Al igual que tantas otras invenciones dentro del arte conceptual, nos encontramos ahora con el lanzamiento del denominado “Arte no visible”. Según indica su nombre, la idea es entregar al consumidor de arte un concepto en lugar de una obra propiamente tal, lo cual sería mucho más valioso, ya que sin necesidad de un objeto físico podemos ser parte del artista y de toda su imaginación e ideas vanguardistas. Lo interesante es observar como el público acepta pagar sumas elevadísimas por obras que sólo existen en la mente del creador.

Precisamente US$10.000 es lo que ha pagado Aimee Davidson (productora digital, experta en medio sociales, actriz y modelo) por la obra “Aire fresco”. Esta se define así: “Una pieza única. El aire que está comprando es como comprar un tanque de oxígeno infinito. No importa donde estés, siempre tienes la posibilidad de tomar una bocanada del más delicioso y limpio aire que la tierra puede producir. Cada vez que respiras te da una paz y salud infinita. Esta obra de arte es algo que puedes llevar contigo, porque donde quiera que estés te puedes imaginar que estás respirando el aire más fresco de la cima de una montaña, de un campo abierto o la brisa del mar. Es una fuente inagotable“.

La compradora declara sentirse identificada con el proyecto y “quería poner mi dinero donde están mis pensamientos. Algunos pueden llamarlo una estafa, pero yo lo llamo patrocinio artístico”.

Uno de los seguidores de este proyecto es el actor James Franco (“Spiderman”), quien junto al MONA (Museo de arte no visible) tratan de llevar el arte conceptual a un nuevo nivel.

Así, cuando un coleccionista compra una de estas obras, obtiene una tarjeta para colgarla en la pared vacía y de esta forma poder “describir la obra a su audiencia”. La magia creativa se produce cuando se traspasa la obra imaginada por el artista y su descripción, hasta la imaginación del espectador, tras leer la tarjeta que la describe.

El arte y la estupidez

Nadie mejor que Picasso para explicar la diferencia entre el arte y la estupidez:

 “En el arte la mayor parte de la gente ya no busca consolación y exaltación; aquellos que son ricos, sin ocupaciones, aquellos que destilan quintaesencias, buscan lo que es nuevo, extraño, novedoso, extravagante y escandaloso. Yo mismo desde el cubismo, y aún antes, he satisfecho a esos críticos con todas las cambiantes rarezas que se me pasaban por la cabeza, y cuanto menos entendían, más me admiraban. Me torné famoso divirtiéndome con todos estos rompecabezas, jeroglíficos y rebuscamientos.

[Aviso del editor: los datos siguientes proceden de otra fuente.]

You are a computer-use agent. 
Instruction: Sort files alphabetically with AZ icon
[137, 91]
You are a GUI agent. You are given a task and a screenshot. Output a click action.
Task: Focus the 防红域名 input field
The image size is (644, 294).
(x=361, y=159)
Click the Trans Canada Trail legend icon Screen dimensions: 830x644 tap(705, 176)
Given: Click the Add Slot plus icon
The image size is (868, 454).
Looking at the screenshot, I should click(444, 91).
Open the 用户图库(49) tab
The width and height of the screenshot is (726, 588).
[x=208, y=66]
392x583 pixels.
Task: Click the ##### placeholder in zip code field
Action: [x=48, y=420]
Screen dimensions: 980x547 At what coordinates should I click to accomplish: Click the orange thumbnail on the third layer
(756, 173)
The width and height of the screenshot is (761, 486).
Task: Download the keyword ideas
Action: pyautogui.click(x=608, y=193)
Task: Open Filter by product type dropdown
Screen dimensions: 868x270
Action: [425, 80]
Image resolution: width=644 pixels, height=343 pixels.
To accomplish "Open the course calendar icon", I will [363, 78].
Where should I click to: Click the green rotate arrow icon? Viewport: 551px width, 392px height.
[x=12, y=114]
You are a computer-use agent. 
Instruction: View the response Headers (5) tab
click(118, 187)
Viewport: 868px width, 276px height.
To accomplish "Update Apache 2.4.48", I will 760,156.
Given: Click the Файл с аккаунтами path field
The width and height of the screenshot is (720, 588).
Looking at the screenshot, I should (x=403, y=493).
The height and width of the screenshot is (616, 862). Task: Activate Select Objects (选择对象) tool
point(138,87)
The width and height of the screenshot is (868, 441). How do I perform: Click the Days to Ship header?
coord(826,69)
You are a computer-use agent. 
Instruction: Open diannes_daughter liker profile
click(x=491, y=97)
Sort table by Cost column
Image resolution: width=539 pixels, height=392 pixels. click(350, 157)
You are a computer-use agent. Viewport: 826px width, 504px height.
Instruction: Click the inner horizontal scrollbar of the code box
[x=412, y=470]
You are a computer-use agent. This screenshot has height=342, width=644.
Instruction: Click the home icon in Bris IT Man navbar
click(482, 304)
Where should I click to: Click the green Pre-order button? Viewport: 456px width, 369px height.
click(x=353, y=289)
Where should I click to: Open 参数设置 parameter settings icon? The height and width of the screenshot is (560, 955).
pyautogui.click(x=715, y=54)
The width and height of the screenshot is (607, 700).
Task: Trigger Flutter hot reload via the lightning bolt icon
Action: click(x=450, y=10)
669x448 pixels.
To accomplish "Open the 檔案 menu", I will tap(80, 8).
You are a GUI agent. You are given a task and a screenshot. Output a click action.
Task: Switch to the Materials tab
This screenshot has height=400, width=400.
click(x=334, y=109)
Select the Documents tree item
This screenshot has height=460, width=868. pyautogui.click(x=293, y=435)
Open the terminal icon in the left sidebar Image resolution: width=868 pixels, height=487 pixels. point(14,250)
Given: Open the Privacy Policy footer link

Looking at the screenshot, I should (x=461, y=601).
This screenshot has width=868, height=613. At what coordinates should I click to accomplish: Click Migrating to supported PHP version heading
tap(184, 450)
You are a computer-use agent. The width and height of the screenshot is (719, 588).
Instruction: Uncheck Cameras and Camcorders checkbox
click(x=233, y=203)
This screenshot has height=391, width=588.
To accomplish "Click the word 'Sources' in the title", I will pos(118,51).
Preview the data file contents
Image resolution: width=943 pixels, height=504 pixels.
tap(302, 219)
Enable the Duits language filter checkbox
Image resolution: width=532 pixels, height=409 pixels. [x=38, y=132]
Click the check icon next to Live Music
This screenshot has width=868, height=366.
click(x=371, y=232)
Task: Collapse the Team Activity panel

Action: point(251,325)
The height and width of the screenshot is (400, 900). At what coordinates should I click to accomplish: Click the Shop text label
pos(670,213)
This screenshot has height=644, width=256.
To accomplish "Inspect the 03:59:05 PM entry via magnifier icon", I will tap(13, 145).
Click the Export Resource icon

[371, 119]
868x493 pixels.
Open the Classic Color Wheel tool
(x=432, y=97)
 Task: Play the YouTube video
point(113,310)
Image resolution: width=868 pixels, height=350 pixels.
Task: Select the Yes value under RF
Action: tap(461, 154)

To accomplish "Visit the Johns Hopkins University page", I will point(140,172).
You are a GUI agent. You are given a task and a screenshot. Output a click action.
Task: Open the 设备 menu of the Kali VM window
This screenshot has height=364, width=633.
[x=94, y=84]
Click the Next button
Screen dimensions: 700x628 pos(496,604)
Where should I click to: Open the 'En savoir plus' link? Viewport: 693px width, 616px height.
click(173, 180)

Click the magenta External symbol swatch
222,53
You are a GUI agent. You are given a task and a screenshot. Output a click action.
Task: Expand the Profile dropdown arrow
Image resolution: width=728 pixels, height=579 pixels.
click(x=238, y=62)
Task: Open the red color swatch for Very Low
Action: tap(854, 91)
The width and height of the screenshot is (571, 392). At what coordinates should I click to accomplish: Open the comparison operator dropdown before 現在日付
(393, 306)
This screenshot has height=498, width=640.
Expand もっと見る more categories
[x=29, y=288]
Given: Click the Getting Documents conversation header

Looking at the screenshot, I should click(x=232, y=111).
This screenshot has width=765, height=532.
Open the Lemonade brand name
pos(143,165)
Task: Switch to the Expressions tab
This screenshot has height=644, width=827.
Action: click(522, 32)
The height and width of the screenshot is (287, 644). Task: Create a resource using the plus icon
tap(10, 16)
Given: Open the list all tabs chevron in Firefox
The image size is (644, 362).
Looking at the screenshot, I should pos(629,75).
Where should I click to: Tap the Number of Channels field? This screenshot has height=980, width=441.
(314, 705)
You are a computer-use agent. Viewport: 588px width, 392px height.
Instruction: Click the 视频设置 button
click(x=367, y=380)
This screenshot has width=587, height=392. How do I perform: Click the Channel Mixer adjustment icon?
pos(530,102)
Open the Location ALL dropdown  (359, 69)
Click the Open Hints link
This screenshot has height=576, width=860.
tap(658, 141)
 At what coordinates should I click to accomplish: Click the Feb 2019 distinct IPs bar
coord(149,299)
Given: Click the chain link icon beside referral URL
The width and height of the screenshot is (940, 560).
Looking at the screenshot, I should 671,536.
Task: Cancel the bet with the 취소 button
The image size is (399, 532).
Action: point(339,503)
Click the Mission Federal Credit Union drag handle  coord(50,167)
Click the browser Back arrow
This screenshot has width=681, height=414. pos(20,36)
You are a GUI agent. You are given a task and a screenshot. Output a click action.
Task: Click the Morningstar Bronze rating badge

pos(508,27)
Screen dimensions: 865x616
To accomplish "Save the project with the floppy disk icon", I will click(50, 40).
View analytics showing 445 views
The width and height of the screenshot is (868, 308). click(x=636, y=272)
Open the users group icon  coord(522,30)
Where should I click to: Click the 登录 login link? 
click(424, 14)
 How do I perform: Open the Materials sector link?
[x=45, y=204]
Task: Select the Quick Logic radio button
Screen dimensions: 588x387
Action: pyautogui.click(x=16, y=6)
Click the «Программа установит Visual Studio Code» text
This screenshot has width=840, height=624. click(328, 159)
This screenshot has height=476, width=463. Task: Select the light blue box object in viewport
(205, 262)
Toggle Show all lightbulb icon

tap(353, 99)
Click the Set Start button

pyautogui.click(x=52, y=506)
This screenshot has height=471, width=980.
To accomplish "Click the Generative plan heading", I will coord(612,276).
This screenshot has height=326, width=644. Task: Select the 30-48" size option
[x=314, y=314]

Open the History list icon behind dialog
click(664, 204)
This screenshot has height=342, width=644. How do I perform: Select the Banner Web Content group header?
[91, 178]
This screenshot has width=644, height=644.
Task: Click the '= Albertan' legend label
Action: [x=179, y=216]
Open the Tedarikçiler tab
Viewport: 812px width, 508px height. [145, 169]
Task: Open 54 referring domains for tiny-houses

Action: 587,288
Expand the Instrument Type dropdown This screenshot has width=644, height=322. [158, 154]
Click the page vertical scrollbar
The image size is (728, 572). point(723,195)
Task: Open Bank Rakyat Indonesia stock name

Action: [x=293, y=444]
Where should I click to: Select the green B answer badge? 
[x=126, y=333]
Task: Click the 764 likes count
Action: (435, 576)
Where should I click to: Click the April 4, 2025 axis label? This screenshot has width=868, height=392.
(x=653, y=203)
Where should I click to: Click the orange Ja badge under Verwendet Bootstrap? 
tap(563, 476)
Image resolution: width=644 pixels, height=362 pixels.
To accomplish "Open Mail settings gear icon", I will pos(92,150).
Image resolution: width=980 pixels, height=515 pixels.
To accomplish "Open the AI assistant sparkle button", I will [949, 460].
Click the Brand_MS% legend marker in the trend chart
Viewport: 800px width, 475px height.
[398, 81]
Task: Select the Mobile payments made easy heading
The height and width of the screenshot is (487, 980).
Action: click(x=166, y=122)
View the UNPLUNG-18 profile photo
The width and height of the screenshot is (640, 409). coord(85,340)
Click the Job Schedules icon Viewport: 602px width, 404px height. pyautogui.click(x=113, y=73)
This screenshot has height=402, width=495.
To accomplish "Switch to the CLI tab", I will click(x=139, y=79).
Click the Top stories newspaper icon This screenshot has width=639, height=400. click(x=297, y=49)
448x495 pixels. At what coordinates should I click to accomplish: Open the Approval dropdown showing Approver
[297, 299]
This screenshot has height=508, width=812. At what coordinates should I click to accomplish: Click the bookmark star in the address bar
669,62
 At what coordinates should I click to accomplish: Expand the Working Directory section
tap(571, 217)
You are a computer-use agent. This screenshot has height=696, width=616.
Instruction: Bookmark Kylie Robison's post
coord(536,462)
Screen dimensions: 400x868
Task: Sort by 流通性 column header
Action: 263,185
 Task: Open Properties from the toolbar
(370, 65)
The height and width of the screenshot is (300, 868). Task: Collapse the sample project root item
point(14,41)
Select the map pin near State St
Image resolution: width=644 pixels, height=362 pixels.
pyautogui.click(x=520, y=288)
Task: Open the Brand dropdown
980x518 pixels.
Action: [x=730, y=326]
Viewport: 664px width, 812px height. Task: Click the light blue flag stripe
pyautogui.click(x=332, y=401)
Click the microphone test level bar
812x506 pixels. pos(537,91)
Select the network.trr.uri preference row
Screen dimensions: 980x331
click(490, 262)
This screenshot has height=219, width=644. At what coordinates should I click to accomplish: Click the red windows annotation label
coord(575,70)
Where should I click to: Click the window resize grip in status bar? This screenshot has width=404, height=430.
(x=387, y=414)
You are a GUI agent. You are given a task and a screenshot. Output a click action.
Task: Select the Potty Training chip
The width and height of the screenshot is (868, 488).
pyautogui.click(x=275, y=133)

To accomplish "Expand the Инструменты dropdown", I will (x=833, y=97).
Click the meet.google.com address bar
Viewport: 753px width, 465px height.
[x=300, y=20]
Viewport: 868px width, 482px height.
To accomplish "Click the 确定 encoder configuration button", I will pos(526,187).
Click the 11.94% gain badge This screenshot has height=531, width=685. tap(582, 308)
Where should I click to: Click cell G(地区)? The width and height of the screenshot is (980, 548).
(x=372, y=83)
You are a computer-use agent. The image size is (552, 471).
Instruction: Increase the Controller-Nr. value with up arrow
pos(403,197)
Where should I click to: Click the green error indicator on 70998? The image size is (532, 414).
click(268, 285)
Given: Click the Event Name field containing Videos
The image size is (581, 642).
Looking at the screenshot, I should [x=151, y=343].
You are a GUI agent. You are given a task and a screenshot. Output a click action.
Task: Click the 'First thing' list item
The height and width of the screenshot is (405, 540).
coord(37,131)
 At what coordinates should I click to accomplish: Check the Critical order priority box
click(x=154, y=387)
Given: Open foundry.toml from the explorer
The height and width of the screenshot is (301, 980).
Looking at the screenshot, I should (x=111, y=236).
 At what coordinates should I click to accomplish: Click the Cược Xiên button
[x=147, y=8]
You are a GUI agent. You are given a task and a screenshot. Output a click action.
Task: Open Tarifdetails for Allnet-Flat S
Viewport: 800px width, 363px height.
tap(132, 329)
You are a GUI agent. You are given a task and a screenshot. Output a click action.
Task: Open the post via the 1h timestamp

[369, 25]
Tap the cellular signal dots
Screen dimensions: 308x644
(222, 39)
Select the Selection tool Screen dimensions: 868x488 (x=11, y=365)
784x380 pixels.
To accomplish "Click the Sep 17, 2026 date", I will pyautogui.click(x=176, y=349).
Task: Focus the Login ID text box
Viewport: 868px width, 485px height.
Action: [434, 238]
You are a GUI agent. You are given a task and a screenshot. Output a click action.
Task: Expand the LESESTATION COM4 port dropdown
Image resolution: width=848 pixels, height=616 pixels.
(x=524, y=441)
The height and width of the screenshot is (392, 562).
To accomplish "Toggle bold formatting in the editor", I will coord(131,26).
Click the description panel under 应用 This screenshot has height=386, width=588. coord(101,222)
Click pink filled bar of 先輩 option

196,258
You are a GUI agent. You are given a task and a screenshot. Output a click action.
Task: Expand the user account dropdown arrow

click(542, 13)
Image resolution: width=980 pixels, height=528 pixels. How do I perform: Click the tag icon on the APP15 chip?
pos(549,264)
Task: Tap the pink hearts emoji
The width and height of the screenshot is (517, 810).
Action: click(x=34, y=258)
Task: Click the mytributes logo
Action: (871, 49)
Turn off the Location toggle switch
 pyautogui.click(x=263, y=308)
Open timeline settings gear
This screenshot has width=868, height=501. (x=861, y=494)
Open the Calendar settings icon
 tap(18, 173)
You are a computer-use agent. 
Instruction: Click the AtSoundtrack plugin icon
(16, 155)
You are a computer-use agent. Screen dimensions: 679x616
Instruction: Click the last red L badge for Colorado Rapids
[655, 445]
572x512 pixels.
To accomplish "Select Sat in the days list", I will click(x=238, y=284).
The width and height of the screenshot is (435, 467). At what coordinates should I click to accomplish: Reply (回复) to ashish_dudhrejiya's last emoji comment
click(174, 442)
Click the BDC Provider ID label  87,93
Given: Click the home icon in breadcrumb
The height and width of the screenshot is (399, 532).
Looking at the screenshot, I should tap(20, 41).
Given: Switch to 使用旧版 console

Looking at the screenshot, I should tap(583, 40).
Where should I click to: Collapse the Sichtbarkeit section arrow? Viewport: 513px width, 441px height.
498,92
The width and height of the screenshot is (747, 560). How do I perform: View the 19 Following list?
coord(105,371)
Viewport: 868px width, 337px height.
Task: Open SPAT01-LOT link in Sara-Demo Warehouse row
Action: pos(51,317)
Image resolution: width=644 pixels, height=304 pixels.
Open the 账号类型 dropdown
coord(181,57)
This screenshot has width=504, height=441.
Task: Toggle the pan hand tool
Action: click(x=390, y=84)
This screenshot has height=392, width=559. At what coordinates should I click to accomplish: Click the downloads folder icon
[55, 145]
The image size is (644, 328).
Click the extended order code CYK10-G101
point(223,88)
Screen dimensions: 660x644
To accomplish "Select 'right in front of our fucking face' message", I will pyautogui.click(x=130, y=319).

 La fama para un pintor significa ventas, ganancia, fortuna. Hoy, como se sabe, soy una celebridad y soy rico; pero cuando me encuentro a solas conmigo mismo no tengo el corage de considerarme un artista en el elevado sentido clásico del término. Giotto, Tiziano, Rembrandt y Goya fueron grandes pintores; yo, en cambio, sólo soy una especie de actor de variedades, que ha entendido su tiempo, y ha explotado lo mejor que pudo la imbecilidad, la vanidad y la codicia de sus contemporáneos.

 Esta confesión es amarga, y mucho más dolorosa de lo que pueda aparecer, pero tiene el mérito de su sinceridad .-”

Picasso

citado por Renard Blanc en el articulo “El arte y la estupidez”, 9 agosto de 1986.